- [PROBLEM DESCRIPTION] Transcribe the stretch of items from the line containing "Task: Switch to the JupyterLab tab" through the line containing "Action: click(x=144, y=15)", both included, and omit the pictures from your answer.

- [EXTRACTED MATERIAL]
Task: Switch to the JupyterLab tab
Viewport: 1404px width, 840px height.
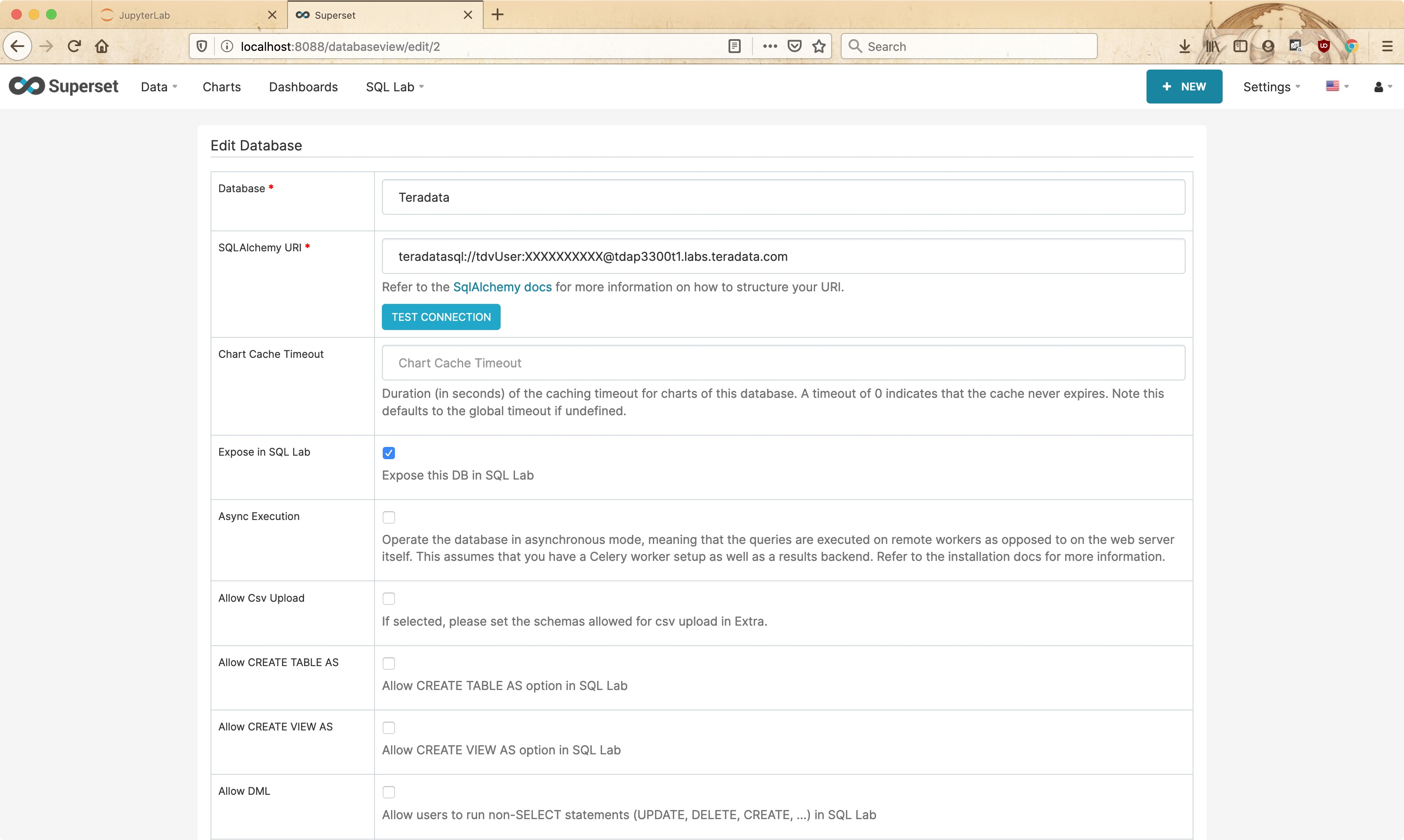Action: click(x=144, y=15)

---

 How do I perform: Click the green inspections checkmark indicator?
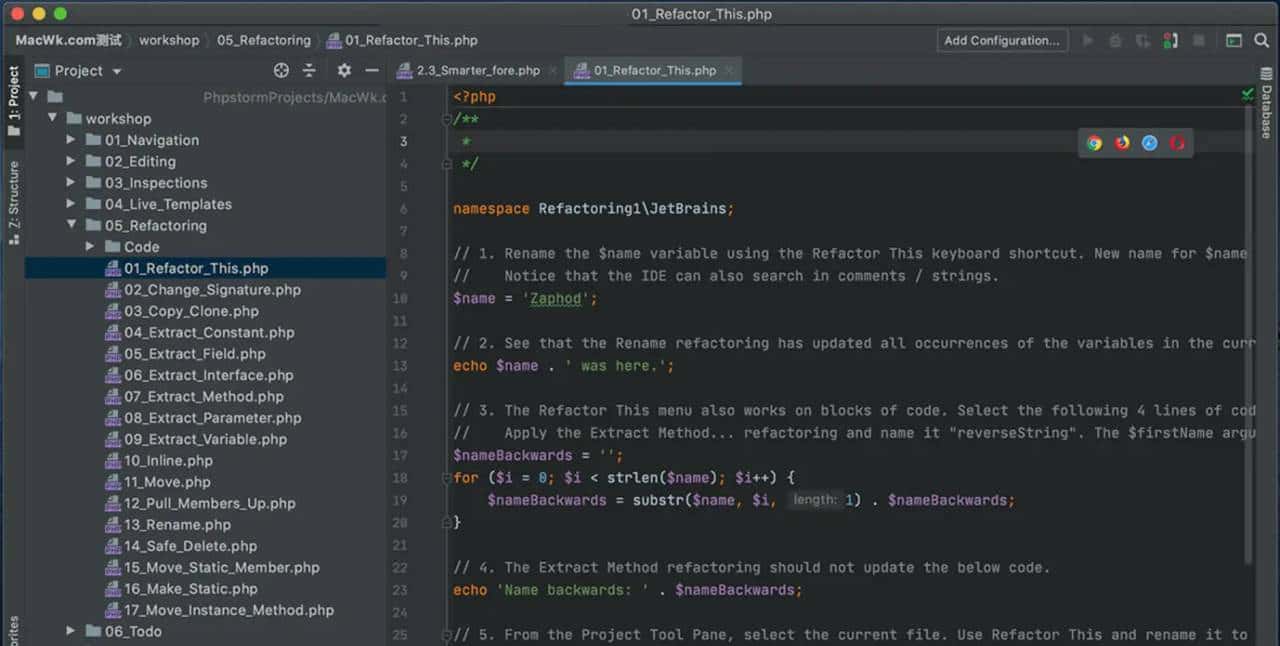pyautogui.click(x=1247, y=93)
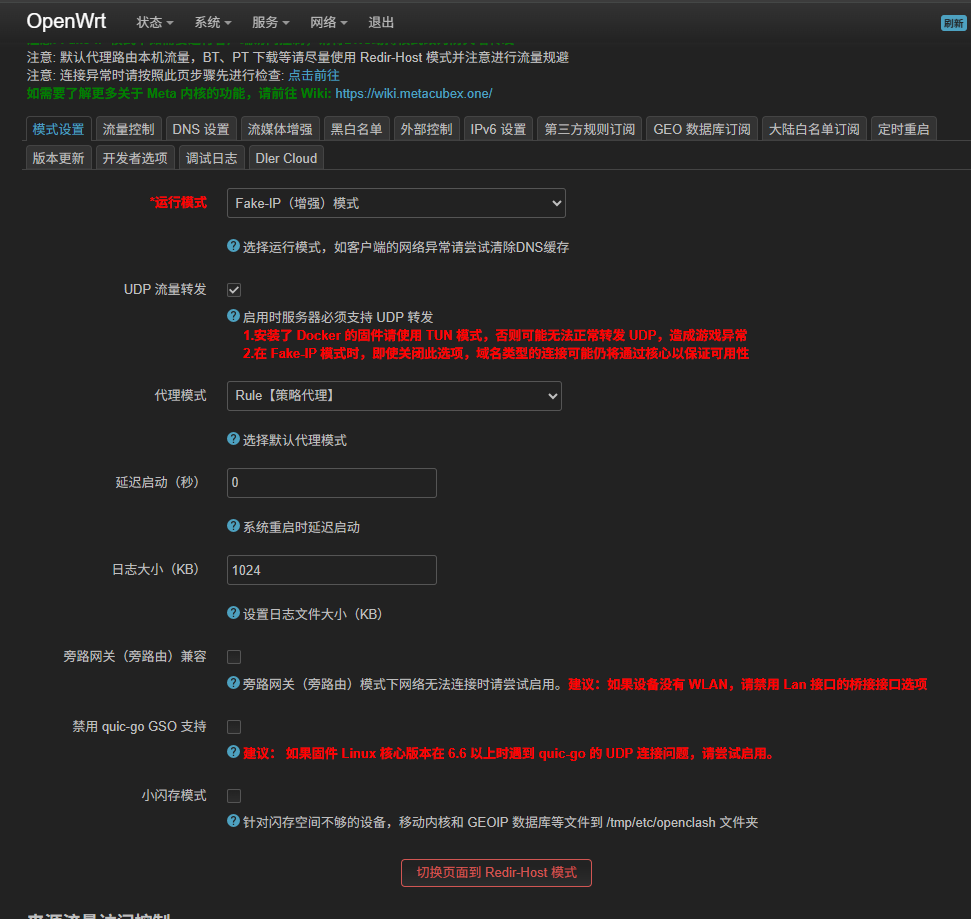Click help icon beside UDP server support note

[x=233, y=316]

- [SOLUTION TO THE EXERCISE]
Task: Switch to the JupyterLab tab
Viewport: 1404px width, 840px height.
Action: click(x=144, y=15)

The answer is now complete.